The aforementioned advice was made at a recent industry seminar in Taiwan, which was organized by the Industrial Economics and Knowledge Center (IEK) under the Industry and Technology Intelligence Services (ITIS).

For example, according to the Taiwan Transportation Vehicle Manufacturers' Association, about 5.76 million new cars were sold in China in 2005, compared to the global volume of about 61 million units. This made China the third-largest car market in the world in 2005. In 2006, new-car sales in China are expected to reach about 7 million units, which will enable China to replace Japan as the world's No.2 market for cars.

More significantly, new-car sales in China are expected to reach about 10 million units in 2010. The annual production volume in China is currently 5.79 million units.

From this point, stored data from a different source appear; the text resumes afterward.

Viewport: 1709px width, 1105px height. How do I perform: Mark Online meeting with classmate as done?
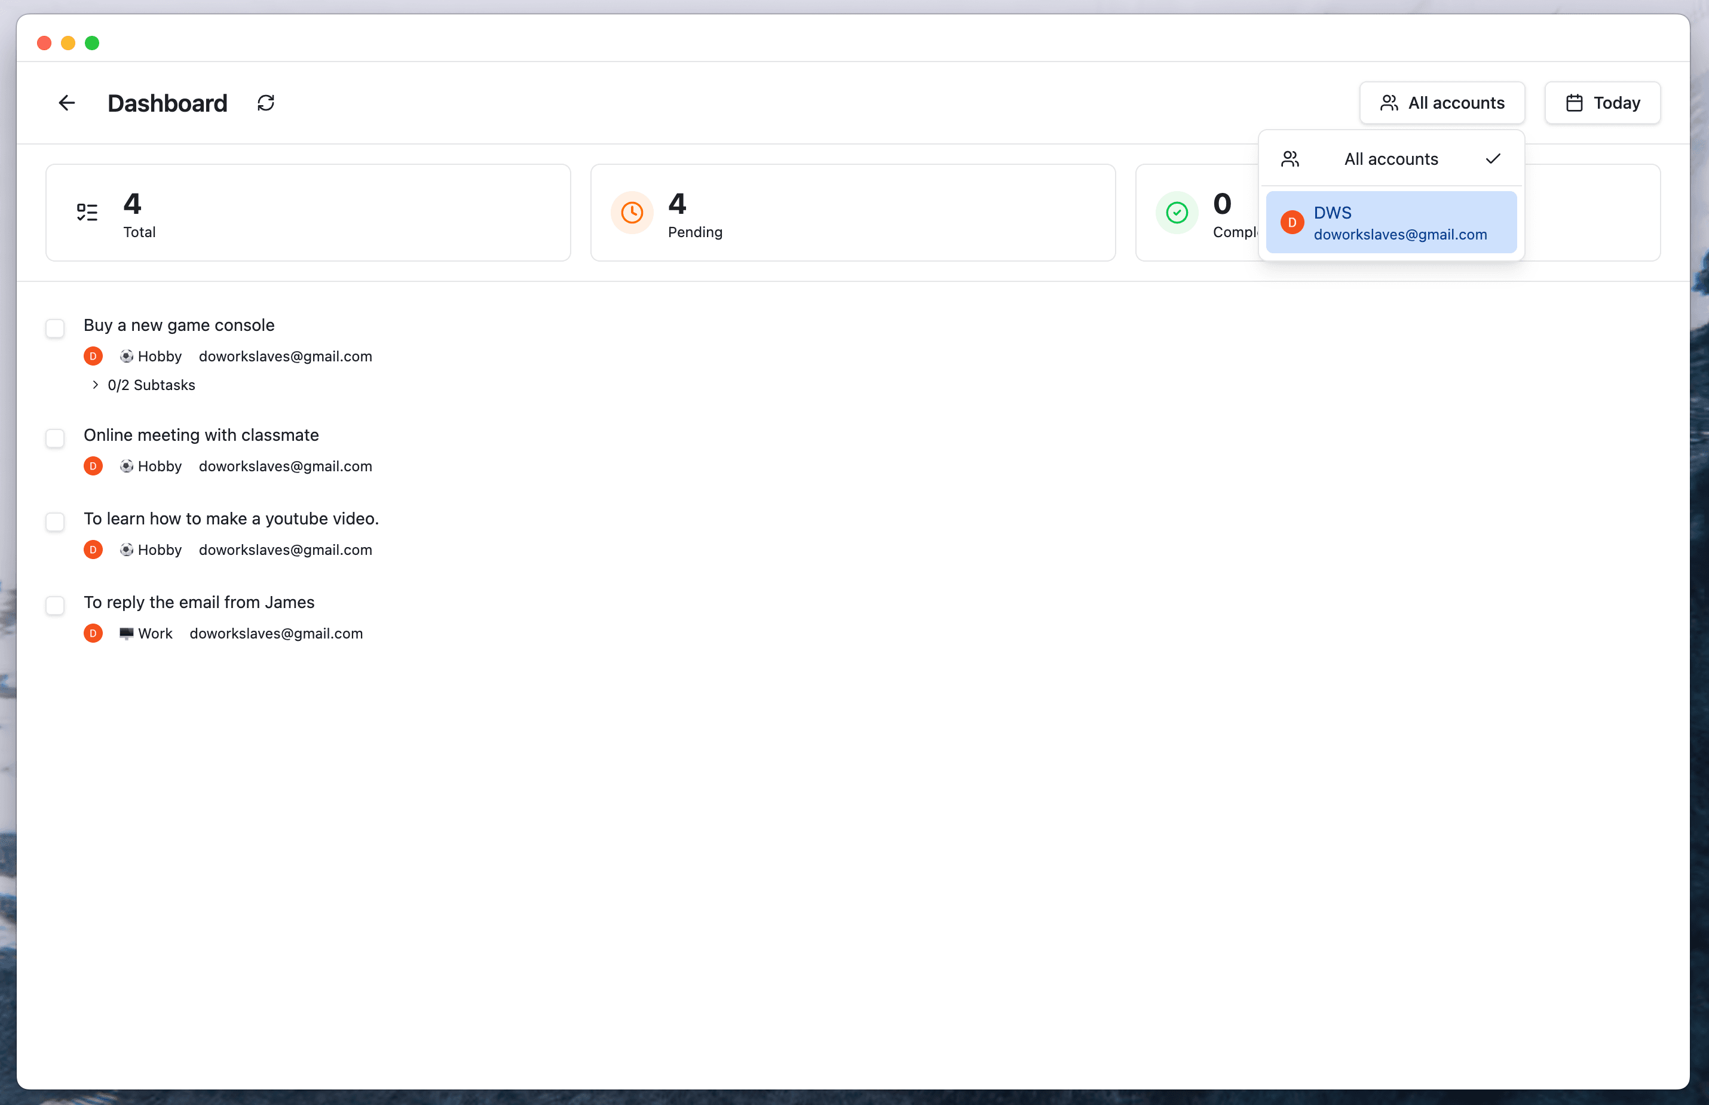pos(55,438)
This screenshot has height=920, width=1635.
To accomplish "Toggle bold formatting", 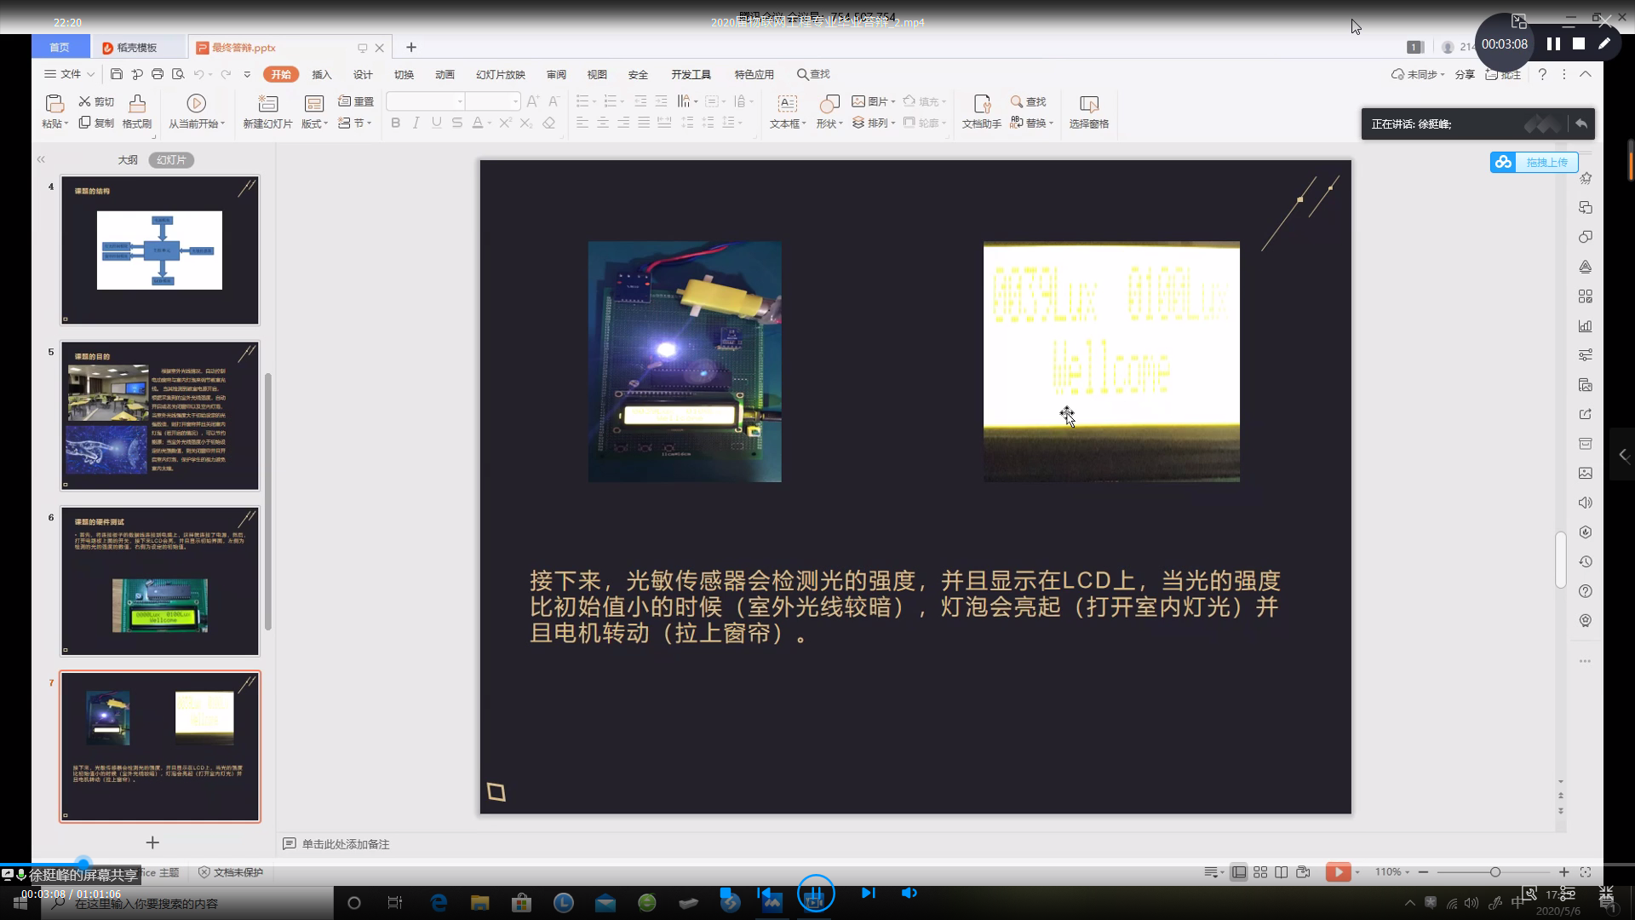I will [x=395, y=123].
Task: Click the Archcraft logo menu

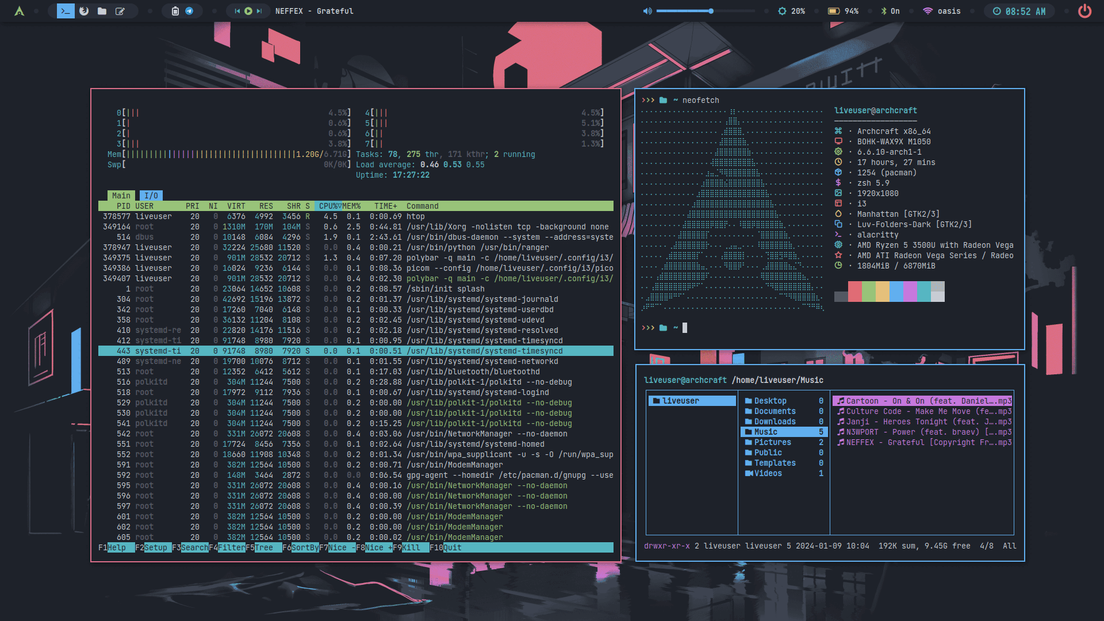Action: click(x=20, y=11)
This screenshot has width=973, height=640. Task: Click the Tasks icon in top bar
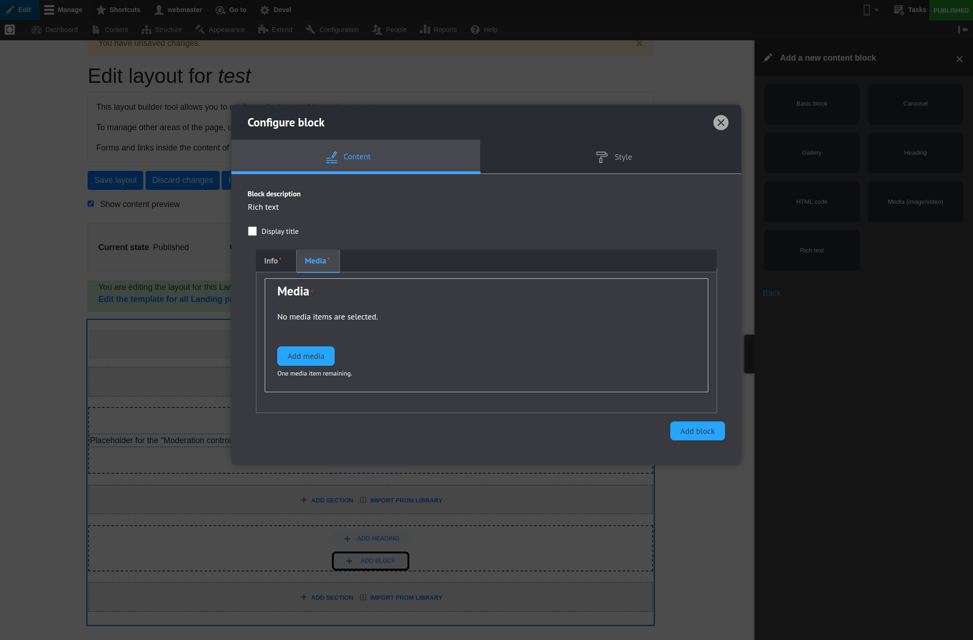pos(899,10)
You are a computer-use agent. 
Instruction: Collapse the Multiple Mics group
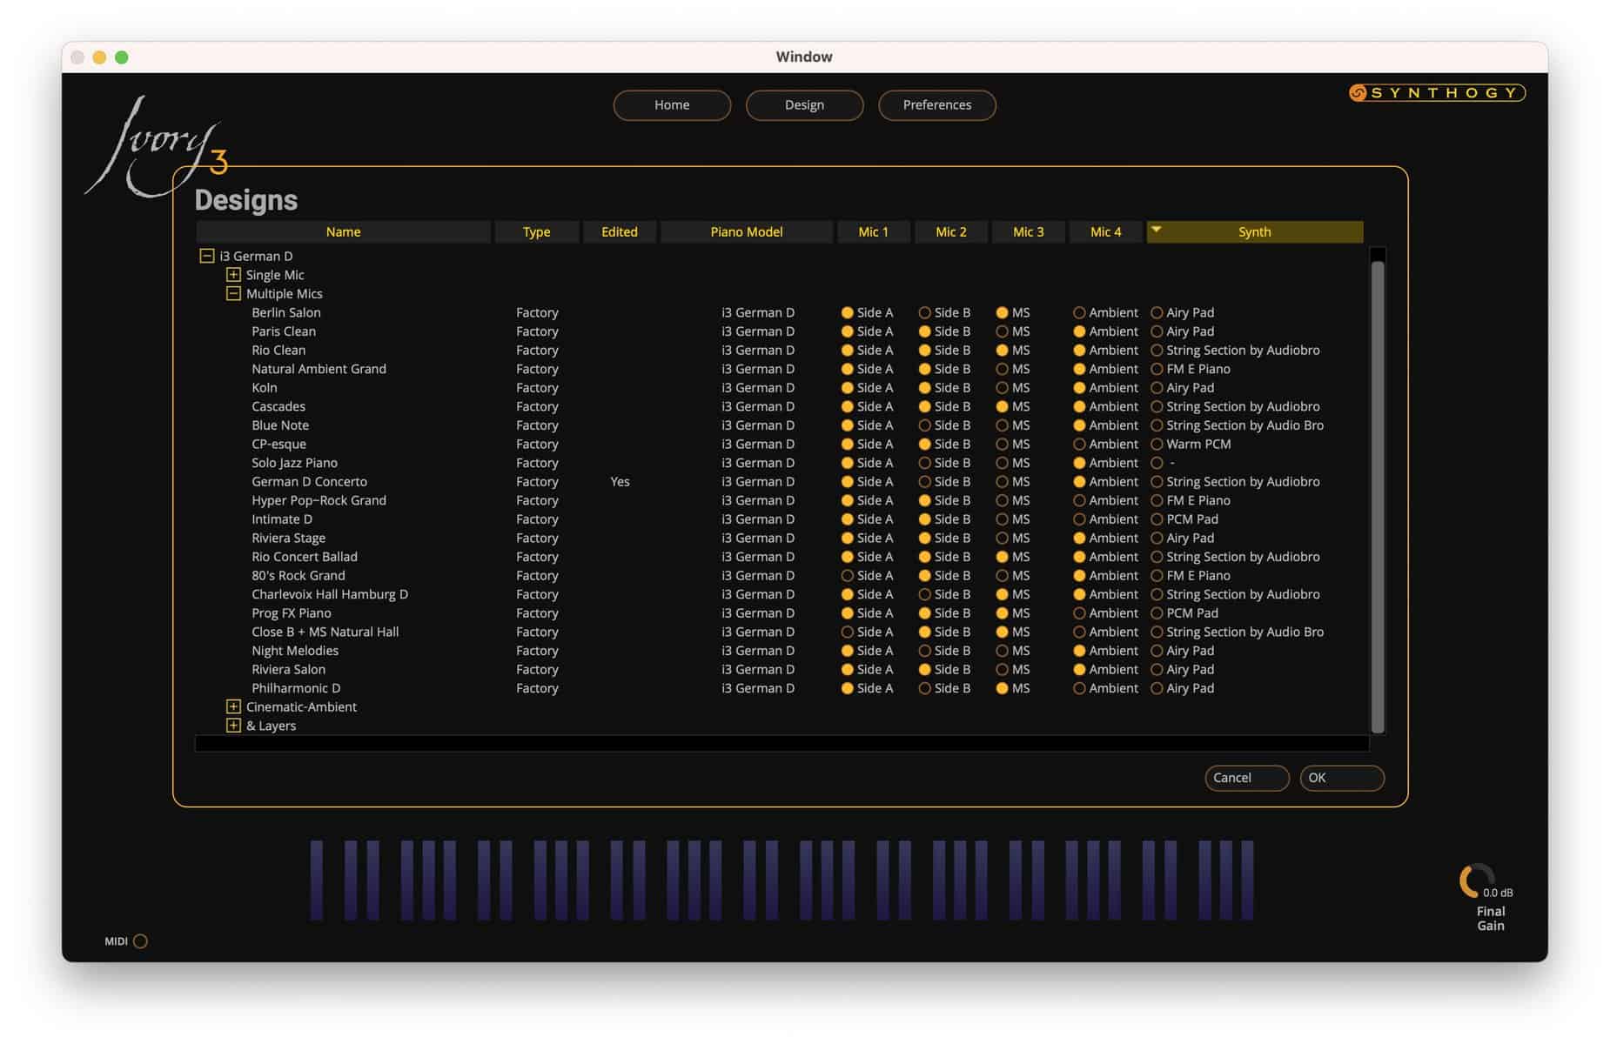(x=233, y=293)
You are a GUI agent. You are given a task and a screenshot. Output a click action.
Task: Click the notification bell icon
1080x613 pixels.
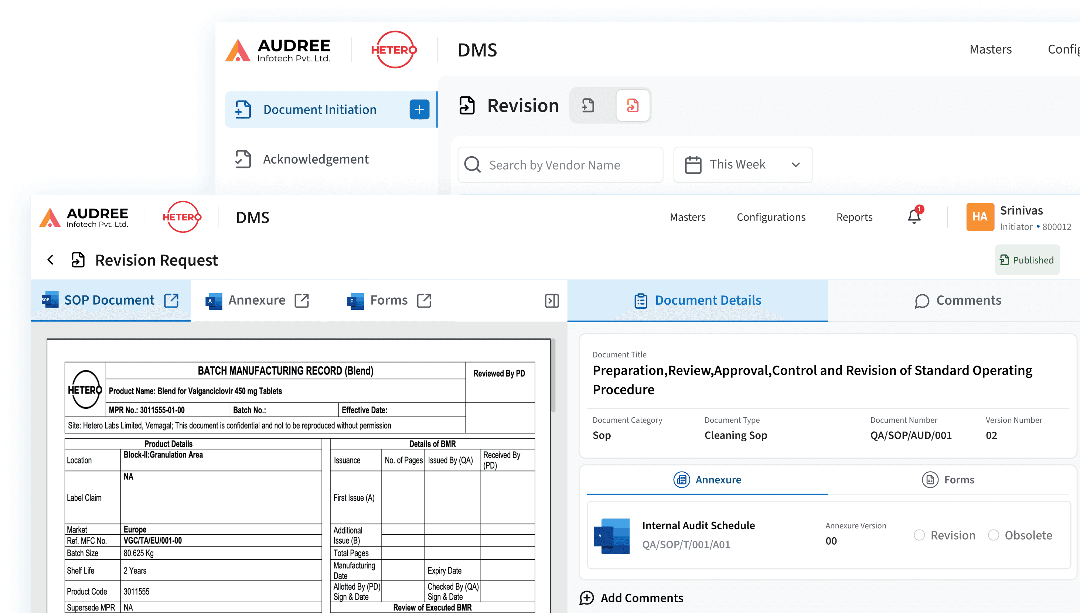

According to the Taiwan Transportation Vehicle Manufacturers' Association, Beijing's 11th Five-Year Project aims to make China one of the top-three carmakers through several strategies. These include imaginative development of home-grown brands and techniques; cultivation of internationally competitive automobile conglomerates and parts suppliers; encouragement of complete-auto and auto-parts exports; accelerating enterprise restructuring; and development of energy-saving and environmentally-friendly vehicles.

Specifically, for Taiwan's companies, automotive battery, automotive electronics parts, core materials and other fuel-saving devices and technologies are windows of opportunities for business development across the Taiwan Strait.

In 2005, China's auto exports reached 164,000 units, which exceeded the 161,000 imported for the first time. Meanwhile, in the first six months of 2006, China's auto exports reached 141,000 units, while only 103,000 were imported. According to the Taiwan Transportation Vehicle Manufacturers' Association, most of the assembled vehicles exported from China are under-5-ton commercial types and 1.0L-1.5L passenger cars. However, Taiwan's companies are advised to focus more on medium- to high-end cars for the China market.

Other industry observers from the Industry and Technology Intelligence Services suggest that Taiwan's companies should hold firmly their advantageous small-batch, large-variety production mode and try to tap into international tier-one parts-supplier chains in China. Specifically, Taiwan's auto suppliers should choose the top-15 automakers in China as targeted partners in order to assure stable orders. However, they need to be careful about the excess capacity and profit margins of these major Chinese automakers.

Finally, Taiwan's companies are advised to upgrade their product development and quality, as well as delivery and cost-control, in order to enhance their feasibility of joint new-car development with Chinese automakers.